The dress may have been casual, but the message was serious.
Thousands of people, many of them wearing hooded sweat shirts, rallied Thursday evening at the University of Minnesota to protest the killing of an unarmed black teenager last month in Florida.
The rally, which police estimated at 5,500 strong, drew a diverse crowd to Northrop Plaza, including many young adults, teenagers, older people and families with children, wearing not just hoodies, but hijabs, jackets and hats on the cool, windy spring evening.
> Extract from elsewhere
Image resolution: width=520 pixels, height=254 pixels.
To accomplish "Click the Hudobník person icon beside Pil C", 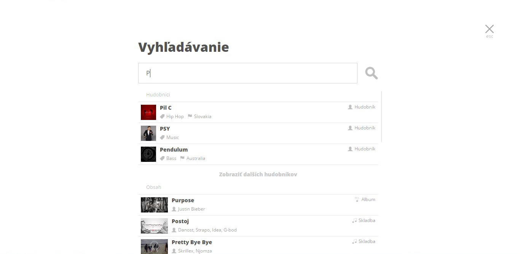I will point(350,107).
Many held signs and banners with messages like "Justice for Trayvon Martin" and black-and-white photos of the 17-year-old Martin. Some, like Martin on the night he was fatally shot, carried Skittles candy and iced tea. They listened to speakers, including student leaders and political activists, and shouted back responses, then marched around the mall, demanding justice.
Minneapolis rapper Brother Ali was among the speakers. "I can always wear a hoodie," the hip-hop star said before the rally. "The reality is that I have privilege ... but the reality is also that not everybody does." Americans, he said, are in many ways obsessed with black culture, "but at the same time we have a deep-seated fear of blackness."
Martin was shot Feb. 26 in Sanford, Fla., by George Zimmerman, 28, a neighborhood watch member who has claimed self-defense. Zimmerman's call to a 911 operator in which he described Martin's hoodie and dubbed him "real suspicious" has been labeled racial profiling by protesters.
Thursday's rally, like others held around the country this week, was part of a campaign launched on social media called "A Million Hoodies for Trayvon Martin." Thousands of people, including many celebrities, have posted pictures of themselves in hooded sweat shirts on Twitter and Facebook.
Chela Wilson, 19, of Minneapolis, came with family members, all wearing hoodies. "If we're out at night, we're hoodlums," said Wilson, who is black. "If we're traveling in a group, we're a threat." Despite her frustration, she said her hope is that something positive will come of all the protests.
Organizer Jenny Belsito, 22, a student at Metro State University who used Facebook to put out the call for a Minneapolis rally, said she was pleased by the turnout. "I figured it'd be 30 of my friends here today. Now it's 5,000," she said.
The hoodie, she said, "represents a really dangerous stereotype, something that's deeply rooted." She said her own motivations were personal as well as political. Three years ago, she said, her fiancé, who is black, was wrongly accused of a crime after a woman reported that a tall black man assaulted her and he was misidentified as a suspect.
"It was crazy to me that my son almost lost his father for something he did not do," Belsito said. "That kind of thing happens all the time" in terms of racial profiling.
Anastasia Osho, 32, of Minneapolis, brought her 4-year-old son to the rally. "I felt that injustice for anyone anywhere is injustice for everyone everywhere," Osho said. "It makes me concerned for my son that he could be a target just because he's black."
She said she tried to tell her son what happened to Martin, but he is too young to understand.
"I am angry because this happens so often in our society," Osho said. "There are many Trayvon Martins."
Ronald Davis, 27, who was wearing a sweat shirt with Martin's face on it, said he was hopeful after witnessing the turnout.
"After seeing all the people out here ... I feel better," he said.